Maybe. But KGDB and friends do exist too in Linux. And (AFAIK) not everyone likes using those, some just like throwing a few printks here and there. That is not universal obviously :) My point is that yes, unikernels may not be as easy to debug etc at this point as regular usermode code, but it is something that can be worked around and I think if people begin to use them in-mass frameworks and solutions will emerge.
Oh god, I wish. It's more common that you probably think.
You have a lot of options approximating this with a lot of thicker runtimes like Java/JVMs and Erlang/BeamVM or interpreted REPL'd languages like Python or Lisps. And they're incredibly useful.
Pulling up a REPL into a running process like a JS console in the browser is basically the same thing.
Sounds like adding the concept of debug builds and opt in instrumentation of release builds for unikernels would mostly address your concerns. I think it’s fair to say they’re not ready yet, but never seems unlikely to me.
Yes, how do you know EXACTLY what code/service/diagnosis/communication library you'll need in the future?
Answer: you don't. You don't know what corner you're painting yourself into.
The linux kernel, outside of its excessive amounts of drivers, is full of code that is useful for computers, vms, and containers in lots of different situations: normal operation, compromised, at load, in distress, etc.
I doubt you can even make a list of the utilities you'd need ahead of time for getting stats on the container's state. network? disk? processes? memory?
Linux obviously used to scale to very constrained computers (386/486s with a couple megs of ram was the PC state of the art when Linux was initially developed) up to the current supercomputers and large vms on AWS and other vendors.
A lot of the size bloat in linux for container images is the drivers. For containers and VMs, one really doesn't need all the driver variants because a VM/container should just be presented a limited virtual hardware interface. Then you could greatly reduce the driver portion of the monokernel.
Once you get rid of that, linux should probably concern itself with a couple "power of 1000" kernels.

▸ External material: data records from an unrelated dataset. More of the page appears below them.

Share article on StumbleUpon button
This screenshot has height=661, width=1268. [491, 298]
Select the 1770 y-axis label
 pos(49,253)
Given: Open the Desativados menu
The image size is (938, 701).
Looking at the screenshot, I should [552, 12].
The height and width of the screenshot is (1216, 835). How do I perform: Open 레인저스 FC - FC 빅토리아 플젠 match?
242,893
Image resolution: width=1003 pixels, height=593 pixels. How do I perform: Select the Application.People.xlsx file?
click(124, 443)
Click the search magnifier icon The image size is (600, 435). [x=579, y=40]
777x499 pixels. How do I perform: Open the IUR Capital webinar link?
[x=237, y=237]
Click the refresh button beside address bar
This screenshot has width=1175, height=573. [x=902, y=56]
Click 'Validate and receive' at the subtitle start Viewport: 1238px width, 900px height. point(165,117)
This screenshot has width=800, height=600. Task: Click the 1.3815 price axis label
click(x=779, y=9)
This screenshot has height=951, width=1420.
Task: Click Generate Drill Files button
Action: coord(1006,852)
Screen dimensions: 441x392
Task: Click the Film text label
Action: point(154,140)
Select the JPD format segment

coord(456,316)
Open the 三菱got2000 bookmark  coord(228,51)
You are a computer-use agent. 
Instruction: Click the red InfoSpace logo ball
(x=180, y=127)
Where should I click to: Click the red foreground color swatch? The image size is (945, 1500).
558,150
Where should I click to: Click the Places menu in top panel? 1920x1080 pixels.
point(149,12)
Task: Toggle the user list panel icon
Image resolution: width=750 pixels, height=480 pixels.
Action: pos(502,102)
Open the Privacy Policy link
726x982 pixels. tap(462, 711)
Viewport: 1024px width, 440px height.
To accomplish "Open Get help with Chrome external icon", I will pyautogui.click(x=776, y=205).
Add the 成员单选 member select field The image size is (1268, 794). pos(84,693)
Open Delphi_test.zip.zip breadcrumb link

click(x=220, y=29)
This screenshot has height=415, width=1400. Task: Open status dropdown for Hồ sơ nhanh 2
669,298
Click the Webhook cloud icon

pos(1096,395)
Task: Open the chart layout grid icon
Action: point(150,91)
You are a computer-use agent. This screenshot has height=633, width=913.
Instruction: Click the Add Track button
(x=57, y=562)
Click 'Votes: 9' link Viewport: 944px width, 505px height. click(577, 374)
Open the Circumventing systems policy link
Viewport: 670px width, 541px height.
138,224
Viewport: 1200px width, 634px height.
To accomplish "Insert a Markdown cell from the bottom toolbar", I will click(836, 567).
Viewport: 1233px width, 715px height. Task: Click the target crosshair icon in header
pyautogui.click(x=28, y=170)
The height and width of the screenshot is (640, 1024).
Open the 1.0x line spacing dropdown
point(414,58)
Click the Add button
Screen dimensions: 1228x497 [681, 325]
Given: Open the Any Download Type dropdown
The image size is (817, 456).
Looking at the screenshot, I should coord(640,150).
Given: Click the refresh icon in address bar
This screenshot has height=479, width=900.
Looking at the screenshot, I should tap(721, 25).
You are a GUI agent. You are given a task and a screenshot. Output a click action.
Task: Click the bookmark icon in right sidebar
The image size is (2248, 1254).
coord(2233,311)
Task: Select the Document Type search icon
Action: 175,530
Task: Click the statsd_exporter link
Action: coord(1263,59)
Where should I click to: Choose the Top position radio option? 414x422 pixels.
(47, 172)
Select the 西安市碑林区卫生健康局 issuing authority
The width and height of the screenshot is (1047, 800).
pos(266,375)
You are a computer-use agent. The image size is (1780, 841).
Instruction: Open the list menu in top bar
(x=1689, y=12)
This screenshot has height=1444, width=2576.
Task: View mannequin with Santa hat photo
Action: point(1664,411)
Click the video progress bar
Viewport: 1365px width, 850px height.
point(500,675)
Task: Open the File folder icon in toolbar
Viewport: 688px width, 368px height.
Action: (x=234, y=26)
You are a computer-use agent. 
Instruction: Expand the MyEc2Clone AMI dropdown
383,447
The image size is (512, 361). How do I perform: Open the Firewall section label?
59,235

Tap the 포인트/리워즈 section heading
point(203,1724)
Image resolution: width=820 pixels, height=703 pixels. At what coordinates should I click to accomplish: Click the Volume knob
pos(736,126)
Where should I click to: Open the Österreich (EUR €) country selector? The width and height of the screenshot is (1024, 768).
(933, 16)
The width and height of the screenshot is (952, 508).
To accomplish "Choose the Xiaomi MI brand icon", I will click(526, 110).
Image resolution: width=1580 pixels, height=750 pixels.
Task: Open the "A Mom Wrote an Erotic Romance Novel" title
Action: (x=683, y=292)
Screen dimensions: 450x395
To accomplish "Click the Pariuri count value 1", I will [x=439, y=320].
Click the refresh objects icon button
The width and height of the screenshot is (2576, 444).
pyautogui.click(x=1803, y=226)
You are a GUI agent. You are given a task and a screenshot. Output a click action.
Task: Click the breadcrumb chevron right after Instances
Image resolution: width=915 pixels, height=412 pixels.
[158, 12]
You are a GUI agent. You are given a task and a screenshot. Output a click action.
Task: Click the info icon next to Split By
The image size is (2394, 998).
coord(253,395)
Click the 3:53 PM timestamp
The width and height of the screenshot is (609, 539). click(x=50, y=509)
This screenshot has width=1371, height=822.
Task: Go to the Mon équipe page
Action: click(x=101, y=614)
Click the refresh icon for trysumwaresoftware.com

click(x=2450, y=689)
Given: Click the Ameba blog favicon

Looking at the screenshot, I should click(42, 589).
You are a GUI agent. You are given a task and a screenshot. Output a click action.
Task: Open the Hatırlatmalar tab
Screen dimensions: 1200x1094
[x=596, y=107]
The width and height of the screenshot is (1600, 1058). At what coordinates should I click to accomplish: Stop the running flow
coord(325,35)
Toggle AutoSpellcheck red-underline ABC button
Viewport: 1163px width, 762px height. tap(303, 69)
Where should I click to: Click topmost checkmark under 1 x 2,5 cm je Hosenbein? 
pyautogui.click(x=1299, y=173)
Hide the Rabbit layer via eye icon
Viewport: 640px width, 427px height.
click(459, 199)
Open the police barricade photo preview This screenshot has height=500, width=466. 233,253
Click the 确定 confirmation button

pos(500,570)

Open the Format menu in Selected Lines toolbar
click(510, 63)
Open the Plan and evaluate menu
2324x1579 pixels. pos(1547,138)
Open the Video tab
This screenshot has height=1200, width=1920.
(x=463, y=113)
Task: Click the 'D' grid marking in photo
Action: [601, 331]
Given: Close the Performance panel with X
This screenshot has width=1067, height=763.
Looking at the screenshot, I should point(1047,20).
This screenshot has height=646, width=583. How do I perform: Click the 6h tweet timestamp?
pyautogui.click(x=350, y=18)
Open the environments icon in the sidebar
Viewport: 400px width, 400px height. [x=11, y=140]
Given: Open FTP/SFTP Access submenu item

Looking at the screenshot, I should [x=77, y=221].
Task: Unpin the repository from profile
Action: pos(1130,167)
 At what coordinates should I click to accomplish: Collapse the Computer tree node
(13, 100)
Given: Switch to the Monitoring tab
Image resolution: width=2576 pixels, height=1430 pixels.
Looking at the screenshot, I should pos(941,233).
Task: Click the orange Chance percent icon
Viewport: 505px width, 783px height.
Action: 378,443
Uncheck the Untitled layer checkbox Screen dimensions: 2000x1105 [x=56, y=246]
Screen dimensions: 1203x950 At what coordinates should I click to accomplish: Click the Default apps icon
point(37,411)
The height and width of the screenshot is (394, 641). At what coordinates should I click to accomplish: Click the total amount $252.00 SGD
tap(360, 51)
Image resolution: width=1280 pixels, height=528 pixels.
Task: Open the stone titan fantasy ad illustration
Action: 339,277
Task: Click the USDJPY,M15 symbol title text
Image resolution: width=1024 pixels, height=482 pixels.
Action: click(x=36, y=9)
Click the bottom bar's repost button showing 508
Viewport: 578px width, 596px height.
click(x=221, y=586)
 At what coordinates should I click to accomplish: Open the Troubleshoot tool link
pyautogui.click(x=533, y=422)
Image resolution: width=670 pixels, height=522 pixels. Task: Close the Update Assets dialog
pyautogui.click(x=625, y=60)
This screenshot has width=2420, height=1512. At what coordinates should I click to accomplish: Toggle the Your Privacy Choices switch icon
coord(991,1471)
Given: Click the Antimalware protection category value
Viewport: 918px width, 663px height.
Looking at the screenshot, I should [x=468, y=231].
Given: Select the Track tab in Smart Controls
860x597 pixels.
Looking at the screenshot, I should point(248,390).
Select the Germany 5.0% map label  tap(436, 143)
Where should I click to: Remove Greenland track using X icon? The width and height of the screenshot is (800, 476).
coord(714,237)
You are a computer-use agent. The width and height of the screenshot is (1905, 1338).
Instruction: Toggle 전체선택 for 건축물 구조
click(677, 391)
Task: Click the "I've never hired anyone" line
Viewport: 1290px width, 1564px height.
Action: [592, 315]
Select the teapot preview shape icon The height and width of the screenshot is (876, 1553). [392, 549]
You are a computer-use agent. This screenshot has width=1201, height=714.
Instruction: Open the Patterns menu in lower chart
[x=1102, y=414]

kiloherz/kilobytes of ram (maybe not even bother with this) aka the 80s computer. Since this is an 8 or 16 bit computer, linux may not be practically back-scalable to this mode of computing, but I don't know linux history enough
megahertz/megabytes of ram aka the 90s computer aka the 32 bit era.
gigahertz/gigabytes+ (2000s to modern) aka the 64 bit era.
terascale is basically served by 64 bit kernels afaik.
Your typical container will basically fit into one of these profiles I would guess. But the basic linux/unix model should work for every one of them... because it has, since the 70s, on machines from the PDP-7 on up.
So IMO, container focused derivatives of Linux should concentrate work on tailoring to these levels.
Container applications should basically be targetted at one of the levels.
Granted, maybe the 1000 factor jump is a bit big. Economically there is a big difference between 1, 10, 100 MB and gigabyte memory spaces in particular, and what you can cram into a machine or pod. But the KB image should be able to overlap with the low end MB (although that takes ugly segmentation pointers and other memory extension hacks). The MB image can DEFINITELY encroach on the low end GB image.
However, I am still skeptical of the idea that unikernels will ever be production friendly. The biggest deficiency, by the definition of a unikernel, is the complete lack of debugging tools available. There is no top, perf, etc in a unikernel. In docker, I can still exec into a running container to debug and investigate. Unikernel issues lend themselves to “just restart it” rather than “let’s debug and fix it” mindsets.
I’ve run a k8s environment with kata containers for a while and as time has gone on, I’ve found that Solaris Zones (smartOS) are probably the most scalable way to achieve process/VM isolation for applications.